The US did fully accept one death-penalty related recommendation, one for which The Advocates specifically lobbied the country that gave it. Belgium recommended that the US ensure those facing the death penalty have adequate legal representation. Now, it is the responsibility of the Biden administration to begin to implement that recommendation not just at the federal level, but at the state level, where most death sentences are issued. As we discussed last Fall in connection with World Day Against the Death Penalty, the legal representation made available in many US states to poor defendants in death penalty cases (and they are almost always poor) is abysmal. President Biden can dramatically reduce the imposition of new death sentences simply by taking steps to ensure that everyone facing a potential death penalty trial has a good, qualified lawyer.  

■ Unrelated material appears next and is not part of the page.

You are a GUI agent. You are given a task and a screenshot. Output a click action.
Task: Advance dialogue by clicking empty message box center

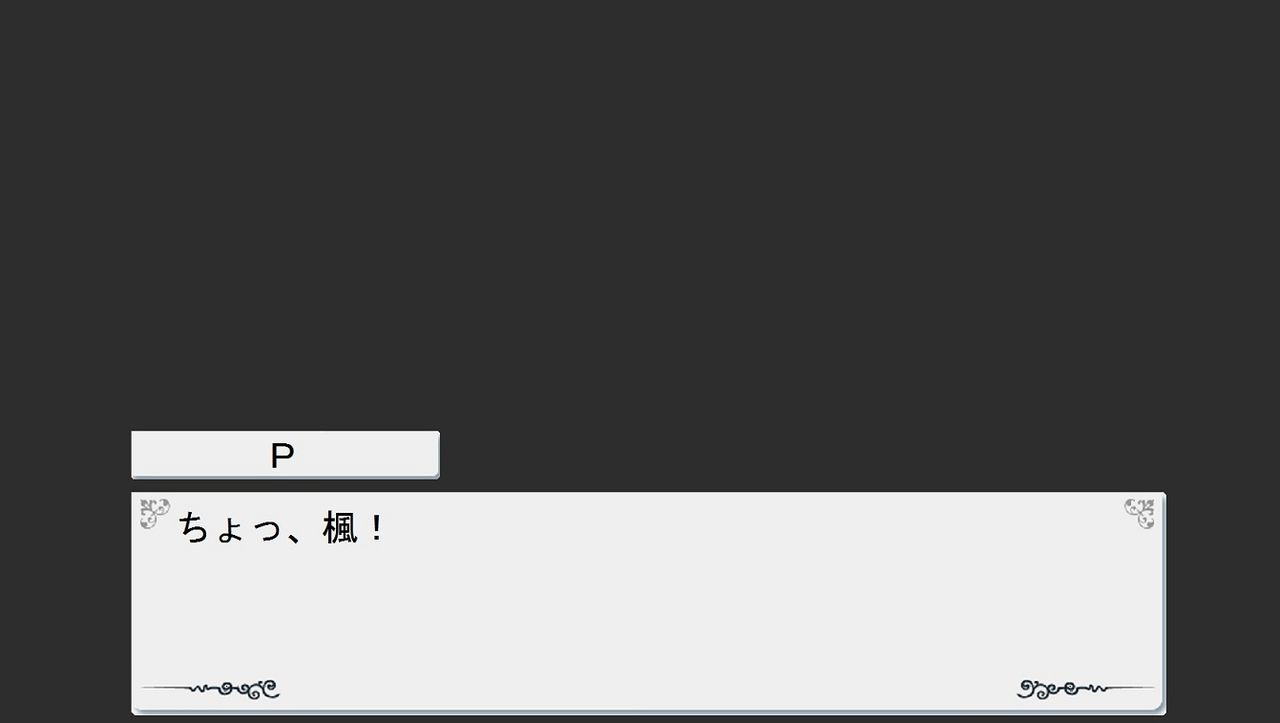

Progress has been made toward ending the death penalty in the US in recent years, despite the horrific series of federal executions carried out by the Trump administration. Executions in death penalty states have been slowly declining for decades. Virginia officially abolished the death penalty just last month, and there are hopeful signs that Wyoming and Nevada may soon do the same. In Georgia, which has not abolished the death penalty, new death sentences plummeted after the state created a capital defender office to provide qualified counsel to every defendant in a capital case. The Biden administration must seize the opportunity to build on this momentum, not simply watch from the sidelines and root for it to continue.